TensorFlow学习笔记(9) - 图像处理数据

TFRecord

TFRecord是一种输入数据格式, 方便统一记录输入数据的信息.

比如一个训练集, 一般情况下包含多个输入数据(图片或其他)和类别标签, 以及其他信息. 输入数据与类别标签之间的对应关系维护起来比较麻烦, TFRecord就是为了方便管理这些数据而生的.

TFRecord中保存的数据格式是 tf.train.Example, 定义如下:

message Example {
  Features features = 1;
};

message Features {
  map<string, Feature> feature = 1;
};

message Feature {
  oneof kind {
    BytesList bytes_list = 1;
    FloatList float_list = 2;
    Int64List int64_list = 3;
  }
}

可见其数据结构比较简洁, 其主要结构就是一个字典, 维护一个字符串类型的名称和三个类型的数据列表(字符串, 实数, 整数)

TFRecord 写入/读取

写入:

writer = tf.python_io.TFRecordWriter(fileName)
yourValue1 = ... # [1,2,3...]
...
feature1 = tf.train.Feature(int64_list=tf.train.Int64List(value=[yourValue1]))
feature2 = tf.train.Feature(bytes_list=tf.train.BytesList(value=[yourValue2]))
...
features = tf.train.Features(feature={
  'name':...,
  'label':...,
  'raw_data':feature1,
  'other':feature2
})

example = tf.train.Example(features=features)

writer.write(example.SerializeToString())
writer.close()

读取:

reader = tf.TFRecordReader()
# 创建队列维护输入文件列表
filename_queue = tf.train.string_input_producer([path])

# reader.read_up_to() 一次读取多个样例
_, serialized_example = reader.read(filename_queue)

# tf.parse_example 解析多各样例
# 解析一个样例, 格式保持和写入的一致
features = tf.parse_single_example(serialized=serialized_example, features={
    'name':tf.FixedLenFeature([], tf.string),
    'label':tf.FixedLenFeature([], tf.string),
    'raw_data':tf.FixedLenFeature([], tf.int64),
    'other':tf.FixedLenFeature([], tf.uint8)
})

# 取出数据
feature1 = tf.cast(features['name'], tf.string)
feature2 = tf.cast(features['other'], tf.uint8)
# tf.decode_raw 将字符串解析成图像对应的像素数组
feature3 = tf.decode_raw(features['raw_data'], tf.int64)

with tf.Session() as sess:
    f1, f2, f3 = sess.run([feature1, feature2, feature3])
    ...

图像处理函数

以下部分图像处理函数加入 random 前缀可以使用随机处理方法. 通过随机的处理可以扩充一些样本, 从而增强训练结果的健壮性.

图像大小调整

resize_images: 缩放和拉伸的调整.
resize_image_with_crop_or_pad: 裁切和填充的调整.
central_crop: 根据中心裁切

以下是官方API的描述, 更多缩放方法可以查看官网文档:

resize_images(images, size, method=0, align_corners=False, preserve_aspect_ratio=False)
    Resize `images` to `size` using the specified `method`.
    
    Resized images will be distorted if their original aspect ratio is not
    the same as `size`.  To avoid distortions see
    @{tf.image.resize_image_with_pad}.
    
    `method` can be one of:
    
    *   <b>`ResizeMethod.BILINEAR`</b>: [Bilinear interpolation.](
      https://en.wikipedia.org/wiki/Bilinear_interpolation)
    *   <b>`ResizeMethod.NEAREST_NEIGHBOR`</b>: [Nearest neighbor interpolation.](
      https://en.wikipedia.org/wiki/Nearest-neighbor_interpolation)
    *   <b>`ResizeMethod.BICUBIC`</b>: [Bicubic interpolation.](
      https://en.wikipedia.org/wiki/Bicubic_interpolation)
    *   <b>`ResizeMethod.AREA`</b>: Area interpolation.
    
    The return value has the same type as `images` if `method` is
    `ResizeMethod.NEAREST_NEIGHBOR`. It will also have the same type as `images`
    if the size of `images` can be statically determined to be the same as `size`,
    because `images` is returned in this case.
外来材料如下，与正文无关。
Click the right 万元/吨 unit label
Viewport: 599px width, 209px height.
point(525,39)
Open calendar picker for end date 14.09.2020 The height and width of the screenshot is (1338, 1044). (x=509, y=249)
Otherwise, the return value has
    type `float32`.
    
    Args:
      images: 4-D Tensor of shape `[batch, height, width, channels]` or
              3-D Tensor of shape `[height, width, channels]`.
      size: A 1-D int32 Tensor of 2 elements: `new_height, new_width`.  The
            new size for the images.
      method: ResizeMethod.  Defaults to `ResizeMethod.BILINEAR`.
      align_corners: bool.  If True, the centers of the 4 corner pixels of the
          input and output tensors are aligned, preserving the values at the
          corner pixels. Defaults to `False`.
      preserve_aspect_ratio: Whether to preserve the aspect ratio. If this is set,
        then `images` will be resized to a size that fits in `size` while
        preserving the aspect ratio of the original image. Scales up the image if
        `size` is bigger than the current size of the `image`. Defaults to False.
    
    Raises:
      ValueError: if the shape of `images` is incompatible with the
        shape arguments to this function
      ValueError: if `size` has invalid shape or type.
      ValueError: if an unsupported resize method is specified.
    
    Returns:
      If `images` was 4-D, a 4-D float Tensor of shape
      `[batch, new_height, new_width, channels]`.
      If `images` was 3-D, a 3-D float Tensor of shape
      `[new_height, new_width, channels]`.
      
resize_image_with_crop_or_pad(image, target_height, target_width)
    Crops and/or pads an image to a target width and height.
    
    Resizes an image to a target width and height by either centrally
    cropping the image or padding it evenly with zeros.
    
    If `width` or `height` is greater than the specified `target_width` or
    `target_height` respectively, this op centrally crops along that dimension.
    If `width` or `height` is smaller than the specified `target_width` or
    `target_height` respectively, this op centrally pads with 0 along that
    dimension.
    
    Args:
      image: 4-D Tensor of shape `[batch, height, width, channels]` or
             3-D Tensor of shape `[height, width, channels]`.
      target_height: Target height.
      target_width: Target width.
    
    Raises:
      ValueError: if `target_height` or `target_width` are zero or negative.
    
    Returns:
      Cropped and/or padded image.
      If `images` was 4-D, a 4-D float Tensor of shape
      `[batch, new_height, new_width, channels]`.
      If `images` was 3-D, a 3-D float Tensor of shape
      `[new_height, new_width, channels]`.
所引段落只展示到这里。